Saved entries
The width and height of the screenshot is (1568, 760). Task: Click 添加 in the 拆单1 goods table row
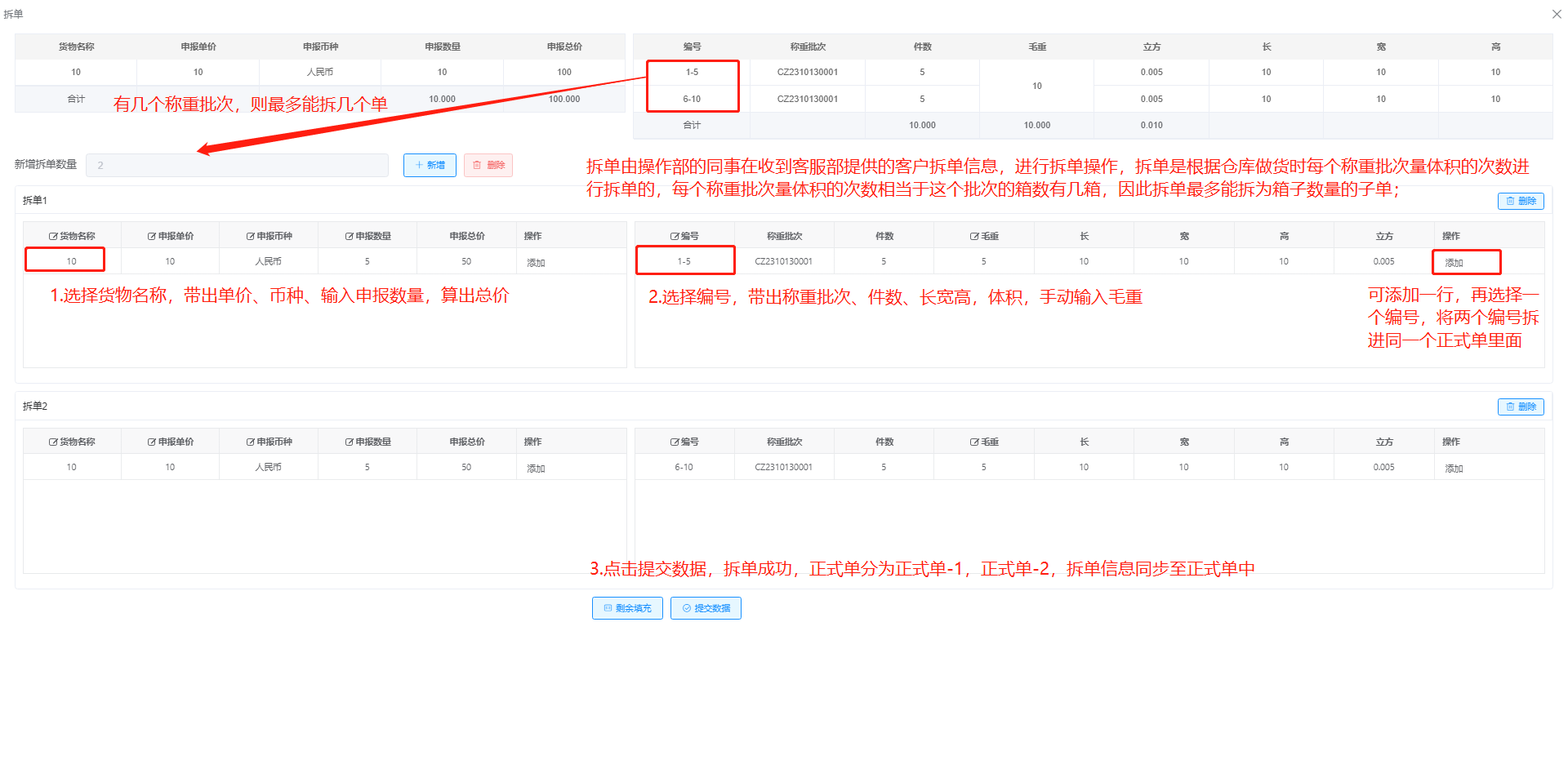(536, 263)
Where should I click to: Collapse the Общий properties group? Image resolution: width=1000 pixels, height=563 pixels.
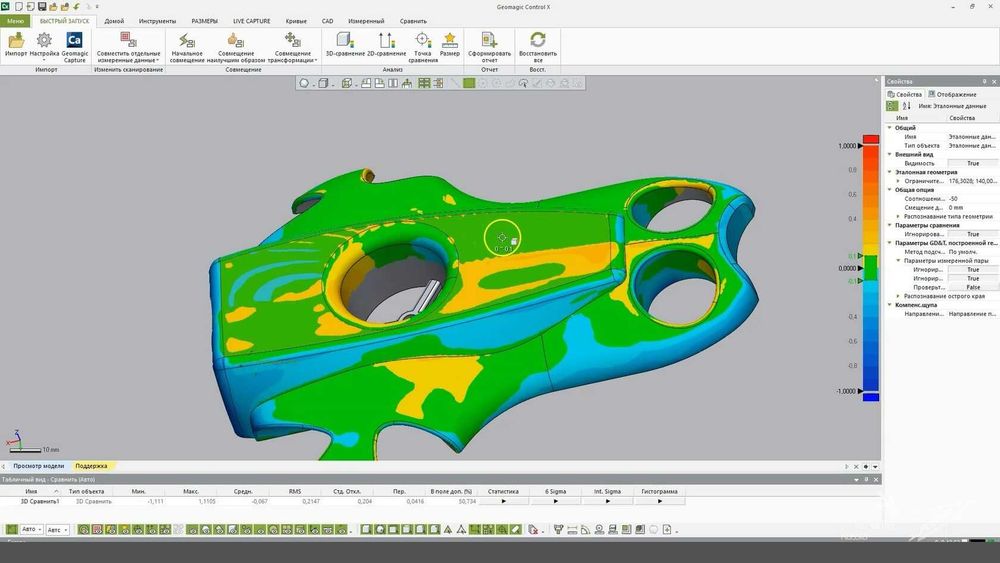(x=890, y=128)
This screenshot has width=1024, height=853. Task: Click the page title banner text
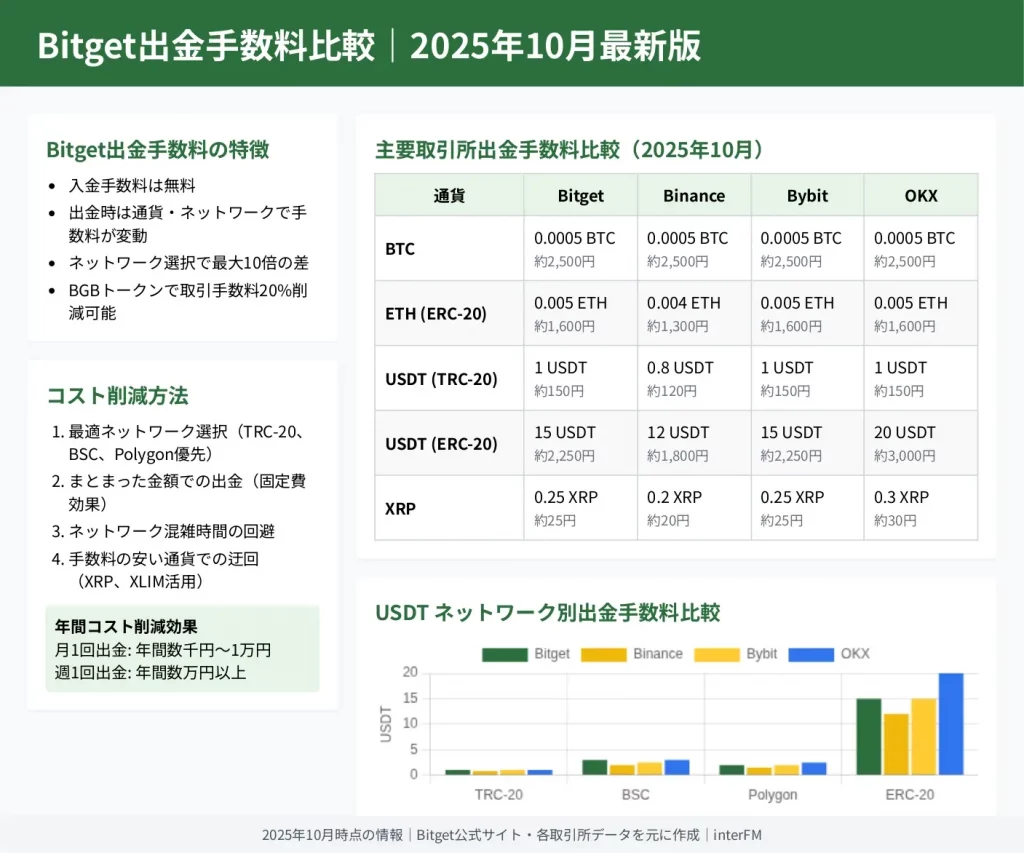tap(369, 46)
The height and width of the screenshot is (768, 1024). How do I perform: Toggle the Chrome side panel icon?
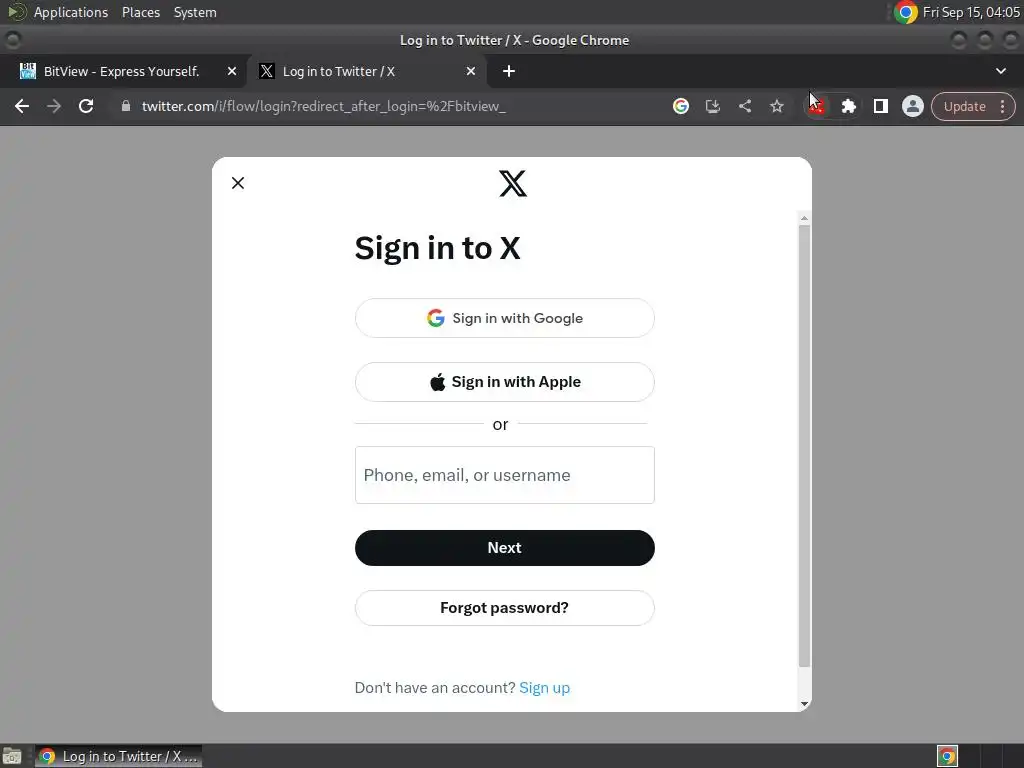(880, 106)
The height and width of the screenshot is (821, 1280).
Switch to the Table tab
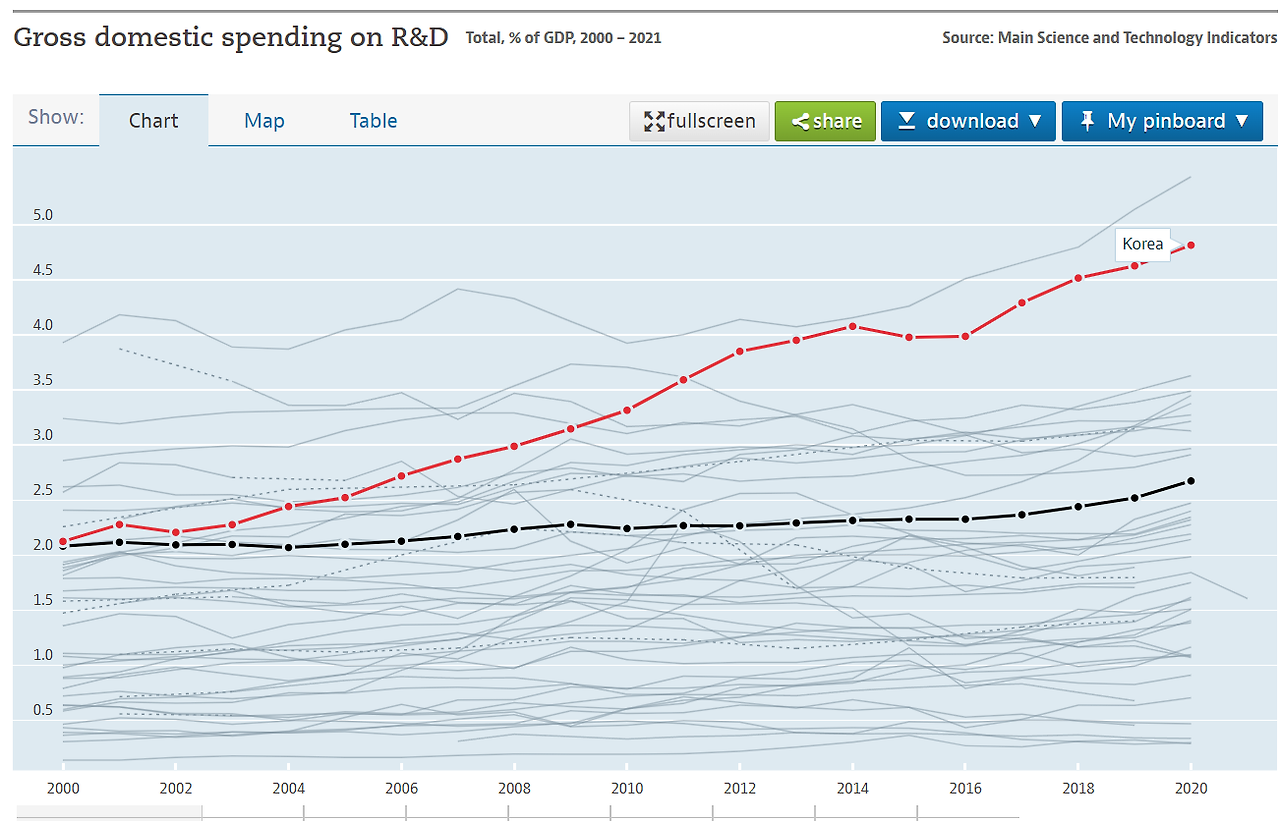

## Goal of the exercise
Set down all of the entries exactly as they stand, without any image.

## Reply to the exercise
The width and height of the screenshot is (1568, 760). Task: Click 添加 in the 拆单1 goods table row
(536, 263)
Where should I click to: Collapse the Общий properties group? Image resolution: width=1000 pixels, height=563 pixels.
(x=890, y=128)
This screenshot has width=1024, height=853. Task: Click the page title banner text
tap(369, 46)
The height and width of the screenshot is (768, 1024). How do I perform: Toggle the Chrome side panel icon?
(880, 106)
The height and width of the screenshot is (821, 1280).
Switch to the Table tab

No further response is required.